What is heuristics in art?
In the artistic field heuristic can be understood as the use of creative, intuitive or experimental strategies. These are useful to generate or discover new forms of expression, communication or artistic representation.
Heuristics in art implies the ability to invent, innovate, explore, and solve problems. This is done through imagination, divergent thinking, analogy, experimentation, fiction, and imitation. In fact, not based on fixed rules or formal methods, but in the process of searching for original, plausible and credible solutions that respond to the artist’s intentions, emotions and visions.
Creativity and culture
The creativity and culture are two fundamental elements for the development of heuristics in art. Below we summarize the actions that each of these heuristic strategies includes to enhance artistic creation.
- Creativity: implies the ability to invent, innovate, explore and solve problems. Here imagination, divergent thinking, analogy, experimentation, fiction and imitation are used.
- Culture: refers to considering the set of values and beliefs that make up the historical, social and personal context of the artist and the public.
Creativity and culture feed each other, since the culture provides the resources and the challenges for creativity, and this contributes to transform and diversify culture.
What is heuristics in philosophy?
In philosophy, heuristics is a method or approach to the discovery of new conceptsideas or theories that is based on exploration and experimentation.
The heuristic is used in different fields of philosophy such as ethics, epistemology and philosophy of science. For example:
- In the ethicsheuristics can serve to guide moral decisions when there are no absolute principles or clear rules to follow.
- In the epistemologyheuristics are used to answer questions about how we obtain knowledge and how we can overcome obstacles in the search for truth.
- In the philosophy of science, heuristics are used to deal with the uncertainty and complexity that define scientific inquiry. New experiments are done and new theories are created in areas where understanding is not easy or there is a lack of information.
Heuristics in philosophy can be useful to help the artist to generate creative and innovative solutions. However, you can also file certain limitations that can lead to misprocesses and cognitive biases.
A cognitive bias occurs when the practical strategies or methods used to generate knowledge may be inaccurate, incomplete, or irrational. It is also presumed a cognitive bias when the basis of the investigation is supported only by approximations or assumptions.
What is heuristics in science?
Heuristics constitutes, in the strict sense, a true theory of the development of science. Its strategy in this area is based on the experienceobservation, analogy, divergent thinking, fiction and imitation.
The heuristics as a scientific discipline, is applied to various areas of knowledge, such as physics, mathematics, biology, engineering, psychology and philosophy of science.

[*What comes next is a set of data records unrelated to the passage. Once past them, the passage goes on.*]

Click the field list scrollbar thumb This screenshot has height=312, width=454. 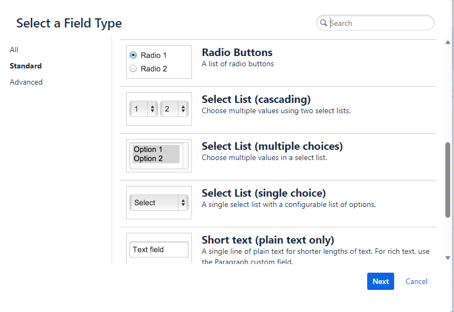[x=448, y=179]
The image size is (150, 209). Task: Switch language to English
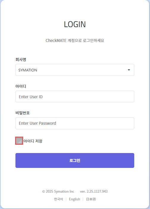click(x=75, y=199)
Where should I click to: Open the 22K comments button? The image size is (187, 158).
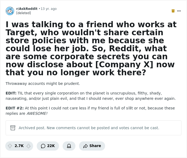(x=48, y=146)
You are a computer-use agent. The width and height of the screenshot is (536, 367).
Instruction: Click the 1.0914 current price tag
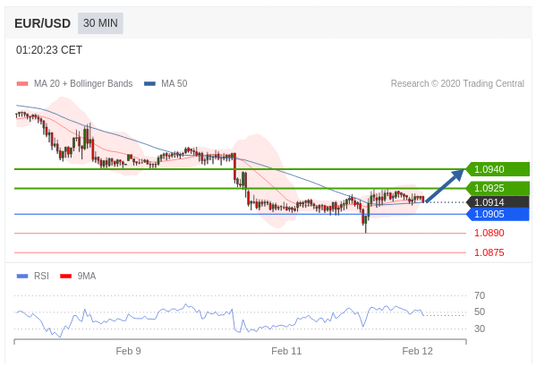point(498,202)
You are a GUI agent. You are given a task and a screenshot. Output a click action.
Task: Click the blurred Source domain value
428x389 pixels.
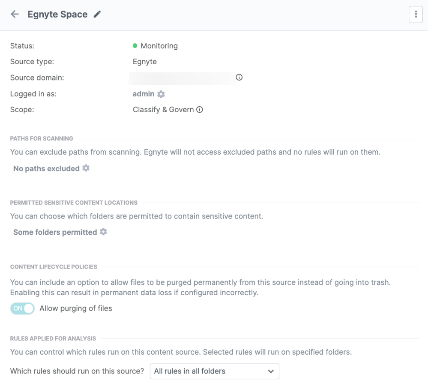point(182,78)
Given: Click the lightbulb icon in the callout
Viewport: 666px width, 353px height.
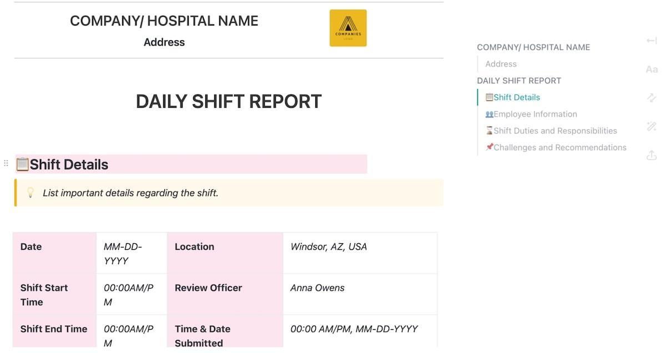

In all these fields, the heuristic method seeks to provide answers to problems through innovative and simple methods.
Logical Reasoning and Investigation
The heuristic strategies of logical reasoning and research in science are similarly applied to other areas.
It’s all about using practical, creative or intuitive methods to investigate and discover solutions to scientific problems. At the same time, it is used to create logical principles and rules to analyze and evaluate the arguments and the conclusions that are drawn.
For optimal results, it seeks to combine creativity and innovation with coherence and validity, in order to avoid cognitive biases or errors that can occur when using heuristics inappropriately.